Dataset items
((

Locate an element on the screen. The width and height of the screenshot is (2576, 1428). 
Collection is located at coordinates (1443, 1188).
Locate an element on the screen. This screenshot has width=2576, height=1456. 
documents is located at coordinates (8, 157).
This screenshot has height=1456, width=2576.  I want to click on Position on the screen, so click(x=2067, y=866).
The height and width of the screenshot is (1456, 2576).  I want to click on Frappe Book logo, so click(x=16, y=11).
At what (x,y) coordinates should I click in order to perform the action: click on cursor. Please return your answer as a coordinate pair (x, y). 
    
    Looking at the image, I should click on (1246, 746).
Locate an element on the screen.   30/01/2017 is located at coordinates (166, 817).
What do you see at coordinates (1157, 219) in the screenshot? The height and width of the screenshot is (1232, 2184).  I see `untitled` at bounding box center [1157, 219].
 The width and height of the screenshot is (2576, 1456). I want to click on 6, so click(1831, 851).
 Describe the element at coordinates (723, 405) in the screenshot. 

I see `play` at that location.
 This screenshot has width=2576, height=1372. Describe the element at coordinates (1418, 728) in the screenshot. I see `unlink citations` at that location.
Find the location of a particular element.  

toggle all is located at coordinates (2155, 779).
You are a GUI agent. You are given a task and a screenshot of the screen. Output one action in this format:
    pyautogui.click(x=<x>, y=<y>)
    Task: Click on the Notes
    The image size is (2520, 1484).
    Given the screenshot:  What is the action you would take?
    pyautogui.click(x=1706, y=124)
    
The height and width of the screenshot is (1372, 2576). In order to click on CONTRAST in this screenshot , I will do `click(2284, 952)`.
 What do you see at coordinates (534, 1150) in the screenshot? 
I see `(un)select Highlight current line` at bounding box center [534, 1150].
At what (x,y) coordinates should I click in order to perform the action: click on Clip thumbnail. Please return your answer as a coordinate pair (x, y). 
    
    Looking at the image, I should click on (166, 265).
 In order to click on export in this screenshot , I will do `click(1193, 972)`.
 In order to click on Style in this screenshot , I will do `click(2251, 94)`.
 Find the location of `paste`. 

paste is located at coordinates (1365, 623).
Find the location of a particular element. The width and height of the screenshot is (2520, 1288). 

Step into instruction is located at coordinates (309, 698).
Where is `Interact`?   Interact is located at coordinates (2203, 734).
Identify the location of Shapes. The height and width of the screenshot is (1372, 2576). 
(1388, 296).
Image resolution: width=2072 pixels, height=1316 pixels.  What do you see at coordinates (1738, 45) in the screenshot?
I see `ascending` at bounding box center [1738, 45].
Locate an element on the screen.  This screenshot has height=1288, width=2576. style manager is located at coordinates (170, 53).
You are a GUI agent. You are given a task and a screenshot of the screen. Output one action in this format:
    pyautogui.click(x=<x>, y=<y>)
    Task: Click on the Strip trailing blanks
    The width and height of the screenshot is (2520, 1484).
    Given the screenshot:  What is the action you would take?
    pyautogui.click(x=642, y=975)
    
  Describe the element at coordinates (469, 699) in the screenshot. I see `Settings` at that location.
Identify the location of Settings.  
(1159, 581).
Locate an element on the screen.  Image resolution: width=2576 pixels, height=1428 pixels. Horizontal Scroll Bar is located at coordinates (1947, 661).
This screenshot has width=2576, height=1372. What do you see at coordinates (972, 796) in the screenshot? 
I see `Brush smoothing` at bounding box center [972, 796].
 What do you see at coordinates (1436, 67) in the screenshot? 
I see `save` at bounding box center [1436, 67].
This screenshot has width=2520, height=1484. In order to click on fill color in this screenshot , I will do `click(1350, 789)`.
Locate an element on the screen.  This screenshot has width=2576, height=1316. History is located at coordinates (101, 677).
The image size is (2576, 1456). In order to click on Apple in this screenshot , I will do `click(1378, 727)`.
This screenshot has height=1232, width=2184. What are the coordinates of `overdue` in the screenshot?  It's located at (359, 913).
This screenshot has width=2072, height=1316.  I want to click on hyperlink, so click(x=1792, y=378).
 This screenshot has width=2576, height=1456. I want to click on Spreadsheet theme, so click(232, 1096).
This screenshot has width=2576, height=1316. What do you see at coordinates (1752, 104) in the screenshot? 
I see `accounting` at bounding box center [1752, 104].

))

#### EXERCISE:
Reproduce every one of the dataset items above, line for line, without changing anything.

#### CORRECT OUTPUT:
Locate an element on the screen. The width and height of the screenshot is (2576, 1428). 
Collection is located at coordinates (1443, 1188).
Locate an element on the screen. This screenshot has width=2576, height=1456. 
documents is located at coordinates (8, 157).
This screenshot has height=1456, width=2576.  I want to click on Position on the screen, so click(x=2067, y=866).
The height and width of the screenshot is (1456, 2576).  I want to click on Frappe Book logo, so click(x=16, y=11).
At what (x,y) coordinates should I click in order to perform the action: click on cursor. Please return your answer as a coordinate pair (x, y). 
    
    Looking at the image, I should click on (1246, 746).
Locate an element on the screen.   30/01/2017 is located at coordinates (166, 817).
What do you see at coordinates (1157, 219) in the screenshot? The height and width of the screenshot is (1232, 2184).  I see `untitled` at bounding box center [1157, 219].
 The width and height of the screenshot is (2576, 1456). I want to click on 6, so click(1831, 851).
 Describe the element at coordinates (723, 405) in the screenshot. 

I see `play` at that location.
 This screenshot has width=2576, height=1372. Describe the element at coordinates (1418, 728) in the screenshot. I see `unlink citations` at that location.
Find the location of a particular element.  

toggle all is located at coordinates (2155, 779).
You are a GUI agent. You are given a task and a screenshot of the screen. Output one action in this format:
    pyautogui.click(x=<x>, y=<y>)
    Task: Click on the Notes
    The image size is (2520, 1484).
    Given the screenshot:  What is the action you would take?
    pyautogui.click(x=1706, y=124)
    
The height and width of the screenshot is (1372, 2576). In order to click on CONTRAST in this screenshot , I will do `click(2284, 952)`.
 What do you see at coordinates (534, 1150) in the screenshot? 
I see `(un)select Highlight current line` at bounding box center [534, 1150].
At what (x,y) coordinates should I click in order to perform the action: click on Clip thumbnail. Please return your answer as a coordinate pair (x, y). 
    
    Looking at the image, I should click on (166, 265).
 In order to click on export in this screenshot , I will do `click(1193, 972)`.
 In order to click on Style in this screenshot , I will do `click(2251, 94)`.
 Find the location of `paste`. 

paste is located at coordinates (1365, 623).
Find the location of a particular element. The width and height of the screenshot is (2520, 1288). 

Step into instruction is located at coordinates (309, 698).
Where is `Interact`?   Interact is located at coordinates (2203, 734).
Identify the location of Shapes. The height and width of the screenshot is (1372, 2576). 
(1388, 296).
Image resolution: width=2072 pixels, height=1316 pixels.  What do you see at coordinates (1738, 45) in the screenshot?
I see `ascending` at bounding box center [1738, 45].
Locate an element on the screen.  This screenshot has height=1288, width=2576. style manager is located at coordinates (170, 53).
You are a GUI agent. You are given a task and a screenshot of the screen. Output one action in this format:
    pyautogui.click(x=<x>, y=<y>)
    Task: Click on the Strip trailing blanks
    The width and height of the screenshot is (2520, 1484).
    Given the screenshot:  What is the action you would take?
    pyautogui.click(x=642, y=975)
    
  Describe the element at coordinates (469, 699) in the screenshot. I see `Settings` at that location.
Identify the location of Settings.  
(1159, 581).
Locate an element on the screen.  Image resolution: width=2576 pixels, height=1428 pixels. Horizontal Scroll Bar is located at coordinates (1947, 661).
This screenshot has width=2576, height=1372. What do you see at coordinates (972, 796) in the screenshot? 
I see `Brush smoothing` at bounding box center [972, 796].
 What do you see at coordinates (1436, 67) in the screenshot? 
I see `save` at bounding box center [1436, 67].
This screenshot has width=2520, height=1484. In order to click on fill color in this screenshot , I will do `click(1350, 789)`.
Locate an element on the screen.  This screenshot has width=2576, height=1316. History is located at coordinates (101, 677).
The image size is (2576, 1456). In order to click on Apple in this screenshot , I will do `click(1378, 727)`.
This screenshot has height=1232, width=2184. What are the coordinates of `overdue` in the screenshot?  It's located at (359, 913).
This screenshot has width=2072, height=1316.  I want to click on hyperlink, so click(x=1792, y=378).
 This screenshot has width=2576, height=1456. I want to click on Spreadsheet theme, so click(232, 1096).
This screenshot has width=2576, height=1316. What do you see at coordinates (1752, 104) in the screenshot? 
I see `accounting` at bounding box center [1752, 104].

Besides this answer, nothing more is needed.